My Hero of an ex-boyfriend, himself a diagnosed Bipolar Alcoholic, saved my life, and I will forever know that had he not intervened I may be dead or at the very least continuing to put myself and those I love in danger, emotional or actual. He saw in me what he saw in himself before he knew what was wrong with him. He told me he loved me and knew I was a good person with a great heart and so much going for me, and he shared his story explaining that we both were just born this way and not at fault. He assured me that there was help and treatment that would turn it all around. He promised he would hold my hand through it, and assured me that I, like him, could be happier, more stable, and the best me I could be if I invested my energy in changing what I could. I gave the okay, and he made the call, took me in to a charity based program, and I was blessed enough to find the most amazing Doctor who saved my life and would lead me back to hope, faith, self acceptance and living a life worth living. I will forever be indebted to both men, and know how unbelievably lucky I am that someone reached out, someone who could say, “You don’t seem well, are you okay? What’s going on? Can I help you?” Someone who came clean with their own struggle and told me their truth and their journey and lead me to a place where I could safely and without fear tell mine. If only everyone was so lucky.

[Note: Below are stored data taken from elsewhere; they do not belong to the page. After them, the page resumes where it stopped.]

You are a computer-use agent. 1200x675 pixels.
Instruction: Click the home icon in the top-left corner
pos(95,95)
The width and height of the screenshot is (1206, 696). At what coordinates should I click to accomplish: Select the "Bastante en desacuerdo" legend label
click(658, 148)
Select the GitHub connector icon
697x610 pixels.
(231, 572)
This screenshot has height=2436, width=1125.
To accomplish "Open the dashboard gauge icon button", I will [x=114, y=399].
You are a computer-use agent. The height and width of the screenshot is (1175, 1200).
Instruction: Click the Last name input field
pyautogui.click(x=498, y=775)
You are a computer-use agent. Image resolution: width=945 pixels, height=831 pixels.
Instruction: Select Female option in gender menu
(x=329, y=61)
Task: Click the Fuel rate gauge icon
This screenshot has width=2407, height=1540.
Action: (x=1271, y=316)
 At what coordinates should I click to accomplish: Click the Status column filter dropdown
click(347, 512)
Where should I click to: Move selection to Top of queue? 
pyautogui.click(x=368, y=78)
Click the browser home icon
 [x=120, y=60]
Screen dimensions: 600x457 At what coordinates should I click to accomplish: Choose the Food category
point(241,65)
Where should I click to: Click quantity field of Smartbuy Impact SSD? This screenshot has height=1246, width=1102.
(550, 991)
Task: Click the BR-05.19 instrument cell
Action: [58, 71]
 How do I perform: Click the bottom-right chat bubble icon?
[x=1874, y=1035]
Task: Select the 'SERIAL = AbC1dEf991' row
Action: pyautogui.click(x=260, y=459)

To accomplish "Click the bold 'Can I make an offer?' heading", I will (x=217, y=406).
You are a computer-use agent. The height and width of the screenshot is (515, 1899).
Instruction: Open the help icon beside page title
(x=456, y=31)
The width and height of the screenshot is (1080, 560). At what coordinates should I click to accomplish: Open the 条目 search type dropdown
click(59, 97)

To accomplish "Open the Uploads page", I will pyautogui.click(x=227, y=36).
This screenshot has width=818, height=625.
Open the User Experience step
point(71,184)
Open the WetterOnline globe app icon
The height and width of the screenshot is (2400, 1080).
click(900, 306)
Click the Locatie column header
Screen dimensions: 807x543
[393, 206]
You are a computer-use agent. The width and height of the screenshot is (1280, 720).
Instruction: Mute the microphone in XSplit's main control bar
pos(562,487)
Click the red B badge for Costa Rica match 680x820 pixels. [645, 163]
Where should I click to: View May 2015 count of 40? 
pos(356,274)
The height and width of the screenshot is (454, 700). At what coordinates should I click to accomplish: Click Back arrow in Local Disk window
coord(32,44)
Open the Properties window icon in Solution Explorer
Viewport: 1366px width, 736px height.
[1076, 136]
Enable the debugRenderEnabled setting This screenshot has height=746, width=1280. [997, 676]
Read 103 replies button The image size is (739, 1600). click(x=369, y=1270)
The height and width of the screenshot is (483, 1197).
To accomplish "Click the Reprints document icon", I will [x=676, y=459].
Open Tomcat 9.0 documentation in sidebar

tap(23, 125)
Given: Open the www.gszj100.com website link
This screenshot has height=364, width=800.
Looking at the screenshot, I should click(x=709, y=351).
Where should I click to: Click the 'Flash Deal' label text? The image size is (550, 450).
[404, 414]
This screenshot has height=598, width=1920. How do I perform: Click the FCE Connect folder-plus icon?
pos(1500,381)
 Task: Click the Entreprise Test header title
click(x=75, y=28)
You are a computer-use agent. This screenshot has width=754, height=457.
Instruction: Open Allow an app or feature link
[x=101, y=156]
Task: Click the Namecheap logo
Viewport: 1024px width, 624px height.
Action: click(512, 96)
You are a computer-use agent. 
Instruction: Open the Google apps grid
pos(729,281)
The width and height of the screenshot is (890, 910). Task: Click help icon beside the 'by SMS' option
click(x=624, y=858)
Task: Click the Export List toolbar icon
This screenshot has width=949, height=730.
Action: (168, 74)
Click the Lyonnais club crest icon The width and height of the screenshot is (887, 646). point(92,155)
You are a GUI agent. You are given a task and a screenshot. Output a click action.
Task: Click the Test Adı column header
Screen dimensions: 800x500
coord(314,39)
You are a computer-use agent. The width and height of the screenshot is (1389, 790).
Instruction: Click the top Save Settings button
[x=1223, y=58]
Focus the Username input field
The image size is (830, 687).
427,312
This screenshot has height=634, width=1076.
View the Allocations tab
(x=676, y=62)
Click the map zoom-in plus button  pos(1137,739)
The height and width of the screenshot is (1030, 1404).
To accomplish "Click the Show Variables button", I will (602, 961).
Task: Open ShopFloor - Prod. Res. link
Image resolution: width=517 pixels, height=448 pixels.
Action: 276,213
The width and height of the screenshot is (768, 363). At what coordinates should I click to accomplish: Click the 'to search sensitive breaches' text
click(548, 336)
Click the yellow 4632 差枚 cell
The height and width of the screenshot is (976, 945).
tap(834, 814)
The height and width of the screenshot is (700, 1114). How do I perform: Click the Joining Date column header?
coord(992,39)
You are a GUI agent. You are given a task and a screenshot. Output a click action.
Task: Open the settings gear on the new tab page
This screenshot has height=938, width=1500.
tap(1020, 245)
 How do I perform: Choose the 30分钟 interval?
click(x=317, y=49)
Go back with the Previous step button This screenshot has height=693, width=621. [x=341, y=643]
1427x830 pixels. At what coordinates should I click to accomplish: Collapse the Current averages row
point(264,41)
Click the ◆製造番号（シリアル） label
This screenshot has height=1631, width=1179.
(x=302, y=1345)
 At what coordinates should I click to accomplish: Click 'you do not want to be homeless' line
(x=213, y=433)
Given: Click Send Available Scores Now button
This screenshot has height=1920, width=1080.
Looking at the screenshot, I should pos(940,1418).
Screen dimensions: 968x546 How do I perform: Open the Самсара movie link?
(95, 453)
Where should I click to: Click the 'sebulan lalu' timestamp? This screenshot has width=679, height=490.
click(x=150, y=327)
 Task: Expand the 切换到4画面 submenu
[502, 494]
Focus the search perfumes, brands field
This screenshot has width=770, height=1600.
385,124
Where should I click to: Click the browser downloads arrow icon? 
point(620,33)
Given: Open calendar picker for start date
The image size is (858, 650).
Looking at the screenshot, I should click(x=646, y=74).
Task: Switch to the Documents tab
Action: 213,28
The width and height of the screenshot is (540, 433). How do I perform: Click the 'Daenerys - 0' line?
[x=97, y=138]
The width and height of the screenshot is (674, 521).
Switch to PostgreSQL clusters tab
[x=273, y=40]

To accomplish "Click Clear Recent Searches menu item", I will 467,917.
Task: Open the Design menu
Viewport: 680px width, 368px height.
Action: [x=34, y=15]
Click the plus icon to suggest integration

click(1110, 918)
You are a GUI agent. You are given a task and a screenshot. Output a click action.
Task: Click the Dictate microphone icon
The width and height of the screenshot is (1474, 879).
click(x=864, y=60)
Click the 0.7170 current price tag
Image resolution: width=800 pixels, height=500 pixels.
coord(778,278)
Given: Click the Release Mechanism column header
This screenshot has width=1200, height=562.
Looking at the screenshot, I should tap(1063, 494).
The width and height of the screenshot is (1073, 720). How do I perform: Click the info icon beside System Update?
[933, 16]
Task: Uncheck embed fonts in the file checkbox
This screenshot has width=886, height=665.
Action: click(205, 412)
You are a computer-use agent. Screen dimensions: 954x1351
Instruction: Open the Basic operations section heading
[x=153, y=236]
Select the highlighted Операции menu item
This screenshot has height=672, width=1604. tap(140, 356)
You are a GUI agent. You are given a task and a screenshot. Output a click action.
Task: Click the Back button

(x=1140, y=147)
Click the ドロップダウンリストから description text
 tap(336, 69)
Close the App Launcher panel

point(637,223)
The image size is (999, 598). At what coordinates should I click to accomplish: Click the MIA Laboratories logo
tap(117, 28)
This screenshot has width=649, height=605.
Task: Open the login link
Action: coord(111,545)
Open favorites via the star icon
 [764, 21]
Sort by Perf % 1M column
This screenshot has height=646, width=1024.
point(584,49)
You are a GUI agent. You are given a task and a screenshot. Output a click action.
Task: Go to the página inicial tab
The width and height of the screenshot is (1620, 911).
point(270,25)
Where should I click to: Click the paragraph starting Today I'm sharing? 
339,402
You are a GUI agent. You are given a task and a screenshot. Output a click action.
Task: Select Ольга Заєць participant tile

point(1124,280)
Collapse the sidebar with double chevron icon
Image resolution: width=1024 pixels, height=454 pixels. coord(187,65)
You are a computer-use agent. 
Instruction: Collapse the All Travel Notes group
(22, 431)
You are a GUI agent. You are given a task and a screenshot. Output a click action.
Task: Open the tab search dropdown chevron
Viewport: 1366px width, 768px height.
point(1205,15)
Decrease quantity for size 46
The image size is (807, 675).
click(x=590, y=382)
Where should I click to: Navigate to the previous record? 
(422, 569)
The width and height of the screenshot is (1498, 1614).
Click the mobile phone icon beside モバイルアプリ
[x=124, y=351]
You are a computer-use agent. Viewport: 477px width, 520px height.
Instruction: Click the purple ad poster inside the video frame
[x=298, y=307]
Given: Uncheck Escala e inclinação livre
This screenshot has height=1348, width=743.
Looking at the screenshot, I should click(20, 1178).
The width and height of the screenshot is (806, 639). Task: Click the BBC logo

Now, back to the heartbreaking shooters of late, all of them are at the age when serious, treatable mental illness begins to clearly reveal itself. Many people, family, friends, coworkers, and neighbors came forward after claiming they knew each was not “normal,” that strange alarming behavior had been witnessed or a distinct personality changes were beyond obvious and caused them to fear or avoid them. They had all been diagnosed or treated for mental illness at one time or another, but like most teens and young adults do not want to believe something is wrong with them or cannot accept it and either choose to remain in denial unwilling to be medicated, unable to accept or be helped by treatment, or not financially or culturally able to get the help they really need so they end up self medicate only to exacerbate the situation to its inevitable end. It is a vicious cycle, and usually so much pain and ugliness has to surface until the surrender to acceptance and the deep commitment to wanting to change emerges from the gallows of one’s soul.

So when you throw around “crazy” and “insane” like common knowledge when discussing this kid or those who came before and will inevitably come after, stop and think if there is anyone close to you or around you that may need help, a kind word of support, and how or what you can do to help them. Sometimes just sincerely asking someone if they are okay is enough. Like my ex-boyfriend or many of my friends in AA and recovery, sharing your own truth and your own experience freely and without judgement may save someone’s life in the end. After someone “snaps” it is too late. There are signs and symptoms prior-ALWAYS. The idea of someone “snapping” out of the blue is simply fiction, and it is up to every compassionate, understanding human being to know that those who suffer usually do not know what is wrong with them, are too ashamed or scared to ask or say anything, and usually will do whatever they have to do to avoid coming to terms with the truth and seeking treatment at all costs. After lives are lost or suicides come to pass it is simply too late to say, “are you okay?”